Les Murmures du vent
Film kurdo-irakien de Shahram Alidi
Il aura fallu à Shahram Alidi quatre années de patients efforts pour réaliser son premier long- métrage : Les Murmures du vent – Wisper with the Wind – (Sirta la gal ba). Né à Sanandja, au Kurdistan iranien, dans cette zone âprement disputée entre l’Iran, l’Irak et les revendications irrédentistes des tribus et territoires kurdes, l’auteur ne pouvait que se faire l’écho, ou le porte-voix des populations soumises à tant d’incertitudes géopolitiques.

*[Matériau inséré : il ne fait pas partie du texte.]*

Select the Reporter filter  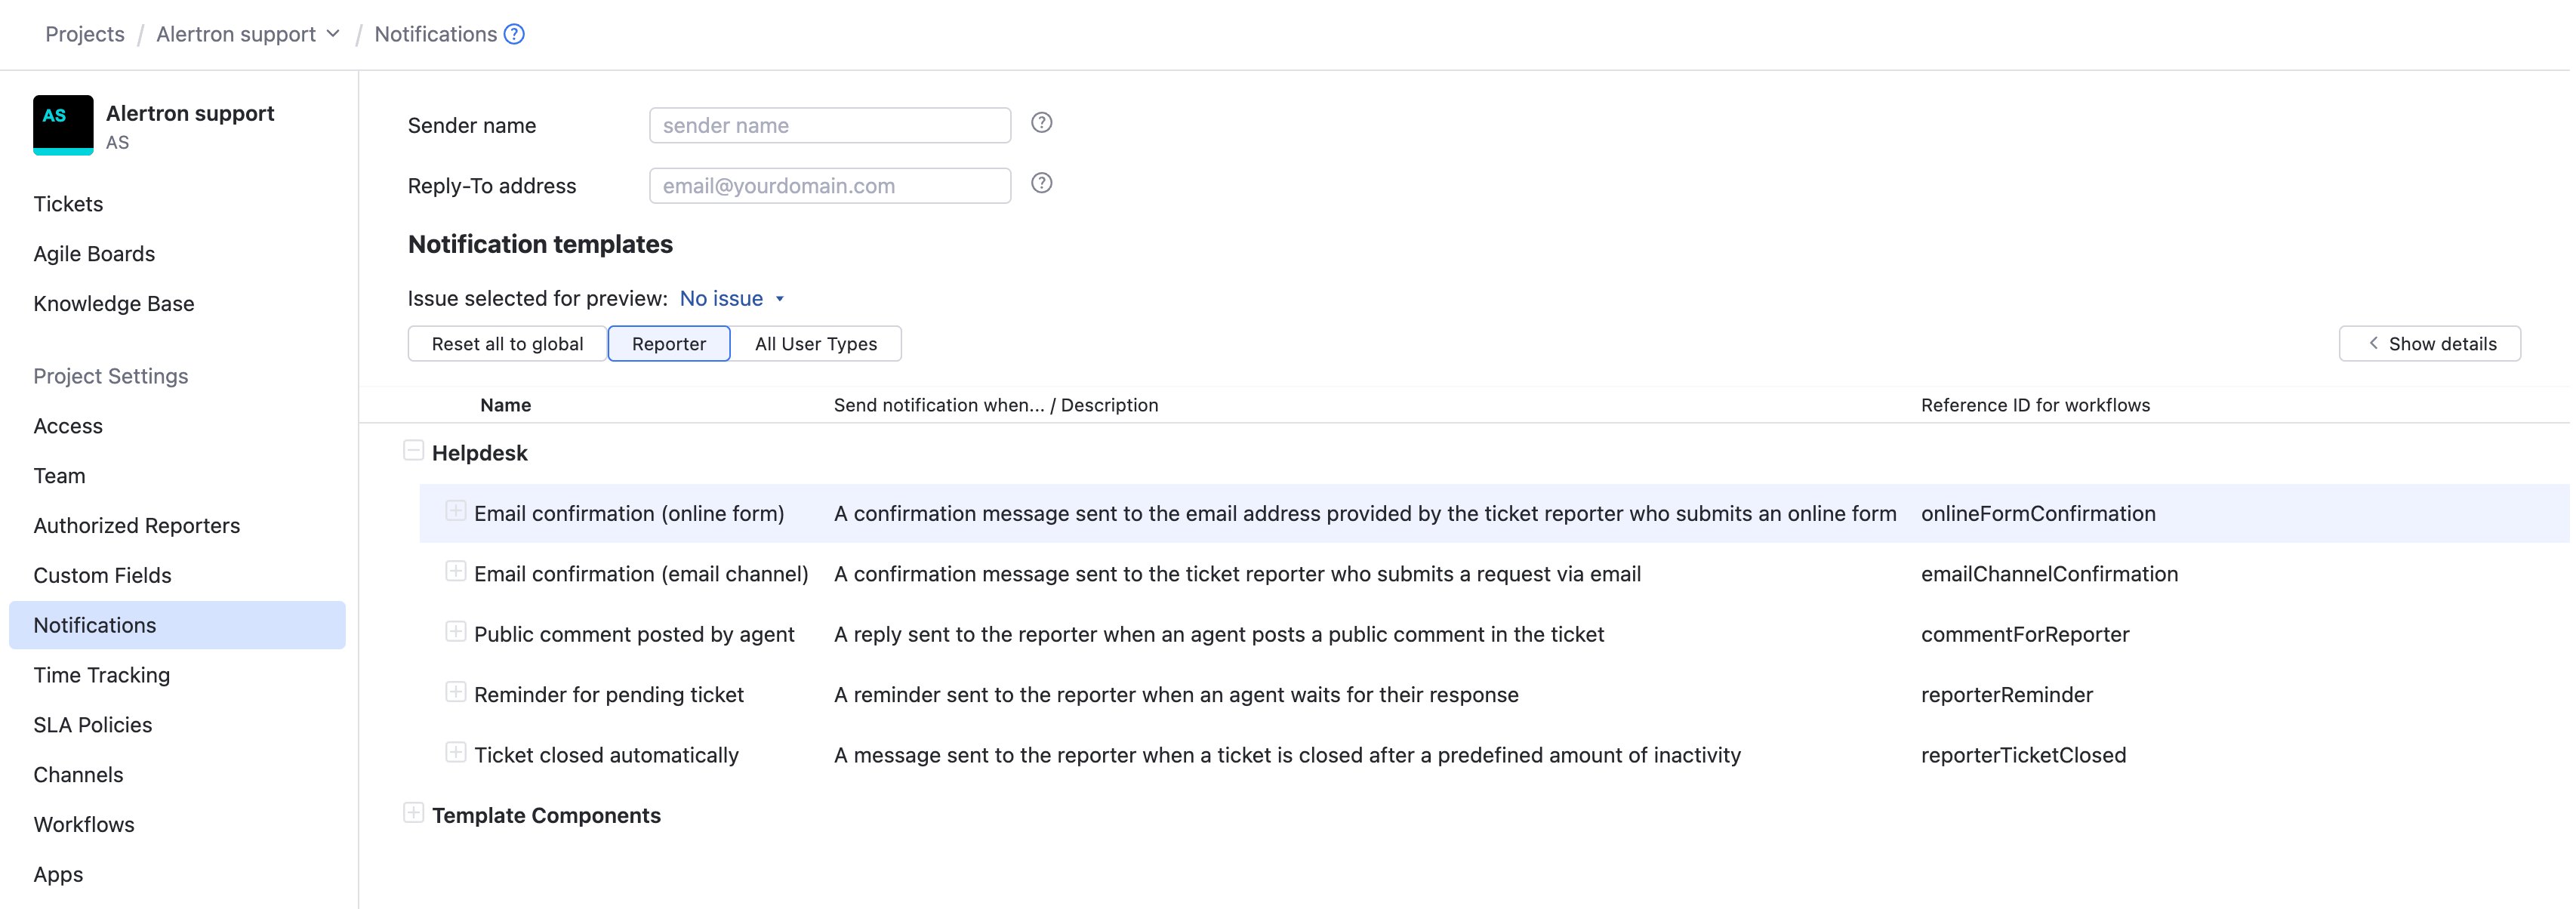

Pour ce faire, il n’a pas choisi l’exposé documentaire, difficilement séparable, dans un contexte historique précis et polémique (les souffrances des habitants “apatrides” réduits au nomadisme du fait de “l’Anfal”, la politique d’extermination menée à leur encontre par les troupes de Saddam Hussein) d’un réquisitoire univoque. Faisant référence à l’épopée mésopotamienne de Gilgamesh et à ses mythes fondateurs, il a opté pour une sorte de road-movie lyrique où les thèmes réalistes sont entremêlés aux symboles, les sons portés par les images dans la complexité d’un film à la fois tableau, poème et symphonie. S’il n’était poussé par le souffle de l’histoire, le fil de l’intrigue serait mince. Mam Baldar “l’oncle aux ailes” n’est pas un postier ordinaire. Colporteur de nouvelles en temps de paix, il parcourt les villages isolés au volant de sa camionnette. Quand la situation s’envenime, avec magnétophone et transistor, il devient envoyé spécial, agent double, facteur de trouble ou d’espoir. C’est ainsi qu’un jour, éloigné des siens sur le front des partisans, un chef de section lui demande d’aller enregistrer le premier cri de son fils et de le transmettre sur les ondes des radios clandestines, captables jusque dans les hameaux les plus reculés. Pour accomplir sa mission, Mam Baldar traverse un pays où alternent tombeaux et arbres de vie, danses païennes et célébrations de mariage, les lamentations des exilés et le chant du rossignol du Kurdistan en tête du hit-parade, la désolation ou la splendeur des paysages, les souvenirs de l’enfance et les traces des carnages... On peut trouver parfois excessif ce lyrisme qui sublime la réalité, même s’il atténue par la précarité des conditions de tournage (en lumière naturelle et en se réglant sur les saisons ) et par le jeu rude des acteurs non professionnels. Néanmoins les prix et les festivals en raffolent et Les Murmures du vent sont promis à un important palmarès. Shahram Alidi devrait y trouver les encouragements et les moyens de poursuivre son œuvre.